McDonald's '05 estimate has edged higher, to $1.98 from $1.90 a share. Sell-side
analysts, who hated McDonald's when its shares bottomed in early 2003 in the low
teens, now have 14 Buy ratings on the stock, seven Holds and no Sells. The rating
breakdown for Wendy's is five Buys, 12 Holds and two Sells.
Therein lies the opportunity for those who like to see around corners and lean
into the wind. Merrill Lynch analyst Rachel Rothman last week began coverage of
the fast-food sector and made Wendy's her lone Buy recommendation. She thinks
investors are too panicked about current trends and expects same-store sales
trends to turn favorable in the second quarter. That should fix the market's eyes
on Wendy's superior financial attributes. The opposite call was detailed
in this column in late July 2002, when Wendy's was loved near 40 and McDonald's
underappreciated at 23. It was severely early; McDonald's subsequently tumbled
before its rebound. But time has borne out the thesis, such that things may
now have gone too far in the other direction. -- Level 3 Communications
used to be a $130 stock, back in early 2000 when whispering "fiber optics"
could get you a date and "information superhighway" could be uttered
without irony. Barron's and other publications put CEO James Crowe on the
cover and cast him at the center of the Internet economy. Now, Level 3's
name approximates its stock price and the company is heaving under a burdensome
debt load. The shares tend to act as a gauge of true believers' emotional
state and the level of speculative enthusiasm for Internet telephony. More
technically, the stock is a virtual call option on the voice-over- Internet-protocol
(VoIP) phone trend, the latest rage in telecom. This was vividly evident
last week, when Level 3 jumped as much as 17% Tuesday on a Wall Street Journal
report that Comcast would use Level 3 to carry its customers' Internet phone
traffic. Then, Wednesday, Level 3's earnings report carried a projection
of increased capital spending and more deeply negegative cash flow for the
fourth quarter. The shares, for the week, slid 25 cents to 3.36. There's
a good chance they're still too expensive. Though Level 3 has more than $850
million, or $1.25 a share, in cash, it's burning the stuff at a rapid rate.

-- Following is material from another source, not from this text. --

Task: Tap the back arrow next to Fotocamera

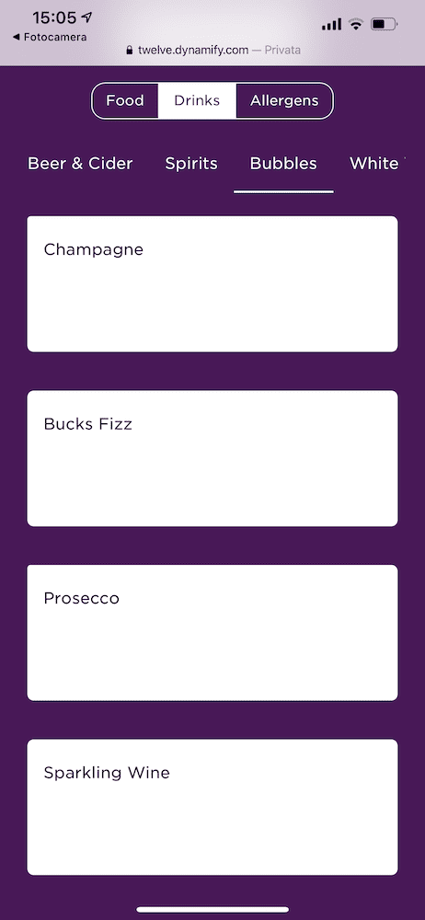Action: point(16,37)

Cash flow doesn't quite cover interest expense, let alone capital-spending
needs. Debt amounts to $5.2 billion, which starts coming due in large chunks in
2008, versus a $2.2 billion equity market value. The company has a good business
in carrying AOL's dial-up Internet traffic, but that revenue stream is in
decline. The company's fate is tied to VoIP. But there remains lots of network
capacity out there, thanks to AT&T, MCI, Sprint and Global Crossing all
vying for traffic. Prices for carrying data are in a perpetual state of free
fall. Level 3's complicated capital structure includes several tiers of debt.
Holding-company junk bonds, tellingly, trade below 80 cents on the dollar. That
implies the bond market doesn't even believe the corporate entity will ultimately
be worth the principal amount of its debts, let alone leaving much for stockholders.
Management is creative in managing the company's finances, and its survival
instinct has kept the company afloat until now. Unfortunately for equity owners,
this could lead to more equity-for-debt swaps or other dilutive transactions,
says J.P. Morgan credit analyst Avi Benus. He adds, "Given the recent cash
burn levels, the option could expire before 2008 if VoIP does not reap dividends."
The stock can remain fun to trade for years to come based on VoIP hope and
such. But amusing trades shouldn't be confused with good long-term investments.